Many spices taste like complex blends of flavors, especially when used in combination. Celery seed, on the other hand, tastes exactly like celery. Which means that your tasters won't be musing on "hints of licorice," but will know full well what's there. And there are many times when that's just what you want. After all, celery is grassy, a little sweet, slightly bitter, and adds a pleasant chlorophyll taste to whatever it touches.
Celery has been used in aromatic blends for centuries, such as in French mirepoix, a 2:1:1 ratio of onion, carrot, and celery that instantly smells like the best chicken soup ever when it hits hot olive oil. It also rounds out the Cajun aromatic trinity with onion and bell pepper, where the slightly bitter celery and bell pepper transform a dish. While celery and celery seed on their own can be a little harsh, leaving the mouth feel somewhat soapy, they're in several classic flavor combinations worth acknowledging and exploring, and wherever you'd use celery, you can use celery seed instead.
While tasting very similar, celery seed has some distinct advantages over celery stalks. How many times have you bought a bunch of celery to use a few stalks and have the rest rot in your fridge? Or not bought it at all to avoid the inevitable waste? Whole celery seed lasts years and can be used only a tiny pinch at a time. It's not a perfect substitute for the stalk, but it's certainly better than no celery at all.

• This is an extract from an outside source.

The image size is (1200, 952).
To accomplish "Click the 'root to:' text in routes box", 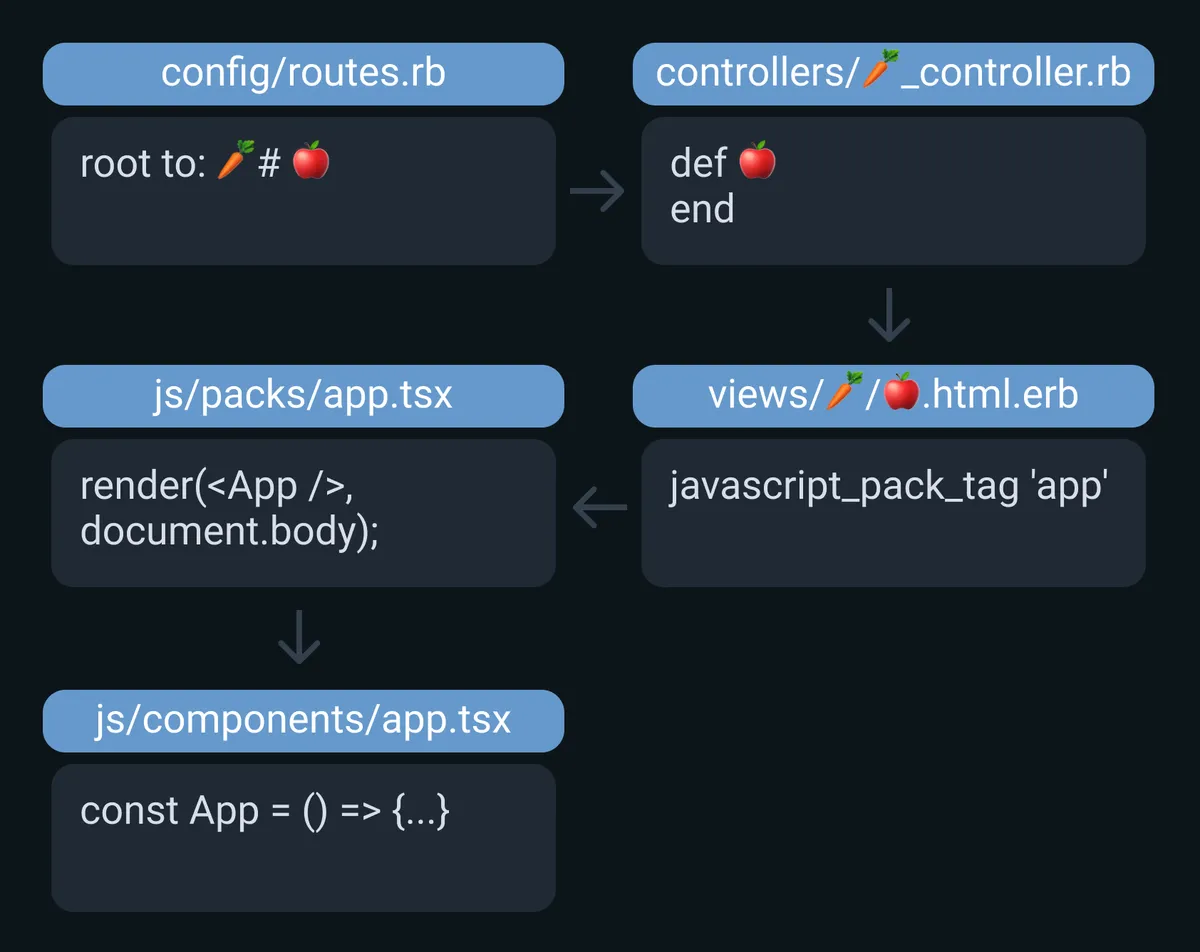I will coord(143,164).
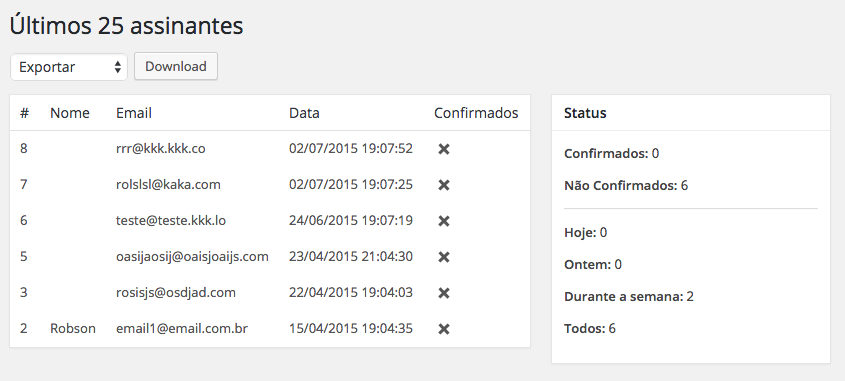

Celery seed also imparts flavor without any of the accompanying fibrous chunks that many find unpleasant. Celery stalks retain their stringy quality when cooked, which can detract from delicate dishes like soups. Celery seed, on the other hand, marches on without these problems. If you're running short on celery or just don't want to buy it in the first place, add a pinch or two of celery seed and you're set to go. A note on use: in anything but a pickle brine, be sure to grind it. The seeds are so small they feel like sandy grit if left whole. But as you'll probably only be using a little at a time, it's worth buying the whole seeds and grinding as needed for the longevity of flavor.
If you're into making your own pickles, celery seed is your natural friend. It adds a distinctive heady flavor and aroma to salty, sour brines, and works best with cucumber pickles. With barbecue season fast approaching, do keep celery seed in mind: it's a common addition to potato salad (again, it's the grassy compliment to pickles), barbecue sauce, and spice rubs for grilled or smoked meat.
The humble celery seed is just waiting to be used in countless sophisticated flavor combinations. When used in small amounts with considered flavor combinations, it adds refreshing vegetal sweetness that easily cuts the otherwise overpowering richness of some dishes, without all the fuss of the actual vegetable. Now isn't that worth exploring?